> [PROBLEM DESCRIPTION]
Check each line of the entries for "MARMO" and report the ones that have it.

> [Collected data entries]
= = =

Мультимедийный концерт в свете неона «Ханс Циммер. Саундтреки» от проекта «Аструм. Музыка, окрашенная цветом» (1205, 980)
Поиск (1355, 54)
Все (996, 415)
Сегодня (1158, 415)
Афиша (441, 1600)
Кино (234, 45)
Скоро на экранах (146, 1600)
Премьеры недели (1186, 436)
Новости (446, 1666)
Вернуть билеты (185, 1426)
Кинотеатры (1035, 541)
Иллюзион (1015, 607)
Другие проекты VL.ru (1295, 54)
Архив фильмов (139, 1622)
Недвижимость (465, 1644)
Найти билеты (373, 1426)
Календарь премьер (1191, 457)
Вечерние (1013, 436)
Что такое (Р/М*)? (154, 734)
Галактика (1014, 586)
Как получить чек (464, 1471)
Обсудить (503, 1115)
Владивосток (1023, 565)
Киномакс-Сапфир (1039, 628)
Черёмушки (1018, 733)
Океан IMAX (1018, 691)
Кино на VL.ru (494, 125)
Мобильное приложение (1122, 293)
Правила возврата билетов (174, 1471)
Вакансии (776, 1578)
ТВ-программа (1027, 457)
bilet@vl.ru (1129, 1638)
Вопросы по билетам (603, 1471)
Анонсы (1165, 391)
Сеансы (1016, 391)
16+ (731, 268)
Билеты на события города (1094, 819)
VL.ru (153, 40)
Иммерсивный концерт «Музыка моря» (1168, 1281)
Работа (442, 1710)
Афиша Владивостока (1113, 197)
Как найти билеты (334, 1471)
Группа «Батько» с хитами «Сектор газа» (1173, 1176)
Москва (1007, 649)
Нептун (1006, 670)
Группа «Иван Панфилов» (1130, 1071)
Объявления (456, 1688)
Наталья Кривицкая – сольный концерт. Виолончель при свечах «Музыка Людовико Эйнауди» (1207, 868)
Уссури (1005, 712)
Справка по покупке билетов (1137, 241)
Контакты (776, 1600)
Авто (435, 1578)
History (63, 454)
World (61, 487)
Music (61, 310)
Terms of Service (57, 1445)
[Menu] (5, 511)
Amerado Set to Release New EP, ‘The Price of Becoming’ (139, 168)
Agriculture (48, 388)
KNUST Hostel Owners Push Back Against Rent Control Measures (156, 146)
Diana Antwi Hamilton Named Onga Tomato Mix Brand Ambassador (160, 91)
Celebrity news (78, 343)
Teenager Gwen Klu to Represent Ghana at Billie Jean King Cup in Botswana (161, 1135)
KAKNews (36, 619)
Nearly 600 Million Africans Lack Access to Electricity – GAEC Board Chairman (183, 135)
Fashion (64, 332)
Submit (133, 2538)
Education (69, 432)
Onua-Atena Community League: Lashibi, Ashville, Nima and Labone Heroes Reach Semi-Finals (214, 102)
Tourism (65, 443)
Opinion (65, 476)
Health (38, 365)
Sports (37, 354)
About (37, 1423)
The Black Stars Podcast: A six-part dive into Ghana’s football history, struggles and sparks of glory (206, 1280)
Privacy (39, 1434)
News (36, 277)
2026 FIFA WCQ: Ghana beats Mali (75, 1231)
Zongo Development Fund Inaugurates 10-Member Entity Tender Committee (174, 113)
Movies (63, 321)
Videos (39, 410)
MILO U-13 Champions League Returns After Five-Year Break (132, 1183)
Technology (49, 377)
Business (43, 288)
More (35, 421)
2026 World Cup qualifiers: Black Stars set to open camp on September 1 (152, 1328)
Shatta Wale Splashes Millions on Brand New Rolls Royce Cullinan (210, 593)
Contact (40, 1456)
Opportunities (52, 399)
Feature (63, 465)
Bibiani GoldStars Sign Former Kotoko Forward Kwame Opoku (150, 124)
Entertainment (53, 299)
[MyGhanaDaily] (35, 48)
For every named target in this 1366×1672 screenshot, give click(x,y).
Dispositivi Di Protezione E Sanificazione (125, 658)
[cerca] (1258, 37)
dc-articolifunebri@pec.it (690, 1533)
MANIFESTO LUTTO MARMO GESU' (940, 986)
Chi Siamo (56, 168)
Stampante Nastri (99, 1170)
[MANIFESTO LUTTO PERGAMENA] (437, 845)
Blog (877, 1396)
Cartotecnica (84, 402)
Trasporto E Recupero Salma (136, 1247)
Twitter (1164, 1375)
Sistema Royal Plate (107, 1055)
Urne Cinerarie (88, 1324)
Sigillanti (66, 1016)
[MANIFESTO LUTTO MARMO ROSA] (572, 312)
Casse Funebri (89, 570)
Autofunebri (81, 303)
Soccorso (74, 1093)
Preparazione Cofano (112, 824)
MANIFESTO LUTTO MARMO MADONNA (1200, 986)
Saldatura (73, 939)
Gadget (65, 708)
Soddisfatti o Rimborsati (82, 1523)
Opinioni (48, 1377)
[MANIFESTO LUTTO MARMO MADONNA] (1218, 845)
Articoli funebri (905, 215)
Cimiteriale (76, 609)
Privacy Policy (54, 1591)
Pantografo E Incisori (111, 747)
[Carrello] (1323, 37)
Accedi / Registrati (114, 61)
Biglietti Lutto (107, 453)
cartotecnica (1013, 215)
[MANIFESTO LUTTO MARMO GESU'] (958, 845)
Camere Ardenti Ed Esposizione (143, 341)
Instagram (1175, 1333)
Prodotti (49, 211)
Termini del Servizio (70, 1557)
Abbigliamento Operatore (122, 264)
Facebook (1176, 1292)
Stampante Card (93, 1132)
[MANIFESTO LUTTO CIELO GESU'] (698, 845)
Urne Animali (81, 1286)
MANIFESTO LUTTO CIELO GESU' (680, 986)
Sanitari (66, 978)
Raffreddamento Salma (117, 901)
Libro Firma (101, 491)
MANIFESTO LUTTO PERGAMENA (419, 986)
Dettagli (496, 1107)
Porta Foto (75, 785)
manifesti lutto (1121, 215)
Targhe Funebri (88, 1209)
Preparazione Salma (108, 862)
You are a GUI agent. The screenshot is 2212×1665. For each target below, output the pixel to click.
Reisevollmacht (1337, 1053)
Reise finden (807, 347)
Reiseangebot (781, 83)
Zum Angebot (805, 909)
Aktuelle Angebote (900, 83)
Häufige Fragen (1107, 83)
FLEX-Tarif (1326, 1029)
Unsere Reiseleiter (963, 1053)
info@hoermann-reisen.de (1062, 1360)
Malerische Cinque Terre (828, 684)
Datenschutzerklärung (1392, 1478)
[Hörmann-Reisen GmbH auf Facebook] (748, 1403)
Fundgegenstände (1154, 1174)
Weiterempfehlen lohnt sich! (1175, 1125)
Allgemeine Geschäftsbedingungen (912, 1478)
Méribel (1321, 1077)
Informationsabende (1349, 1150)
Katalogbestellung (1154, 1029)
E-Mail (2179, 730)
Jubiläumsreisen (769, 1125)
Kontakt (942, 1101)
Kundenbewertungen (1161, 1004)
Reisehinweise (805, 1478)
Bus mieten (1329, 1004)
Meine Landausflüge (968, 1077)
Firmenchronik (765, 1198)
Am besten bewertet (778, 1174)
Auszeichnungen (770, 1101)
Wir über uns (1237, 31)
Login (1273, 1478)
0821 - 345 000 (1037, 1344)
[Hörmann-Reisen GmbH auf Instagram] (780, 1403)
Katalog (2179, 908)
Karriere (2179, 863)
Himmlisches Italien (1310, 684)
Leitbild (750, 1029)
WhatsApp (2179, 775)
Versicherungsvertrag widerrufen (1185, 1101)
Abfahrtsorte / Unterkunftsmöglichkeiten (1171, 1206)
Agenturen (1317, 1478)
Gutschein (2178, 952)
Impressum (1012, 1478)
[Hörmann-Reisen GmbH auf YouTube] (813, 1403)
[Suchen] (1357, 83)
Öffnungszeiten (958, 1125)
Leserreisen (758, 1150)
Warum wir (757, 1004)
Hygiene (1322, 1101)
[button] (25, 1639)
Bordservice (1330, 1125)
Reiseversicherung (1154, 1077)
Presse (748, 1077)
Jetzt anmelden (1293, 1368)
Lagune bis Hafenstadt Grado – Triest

= = =

> [SOLVED EXERCISE]
MANIFESTO LUTTO MARMO GESU' (940, 986)
[MANIFESTO LUTTO MARMO ROSA] (572, 312)
MANIFESTO LUTTO MARMO MADONNA (1200, 986)
[MANIFESTO LUTTO MARMO MADONNA] (1218, 845)
[MANIFESTO LUTTO MARMO GESU'] (958, 845)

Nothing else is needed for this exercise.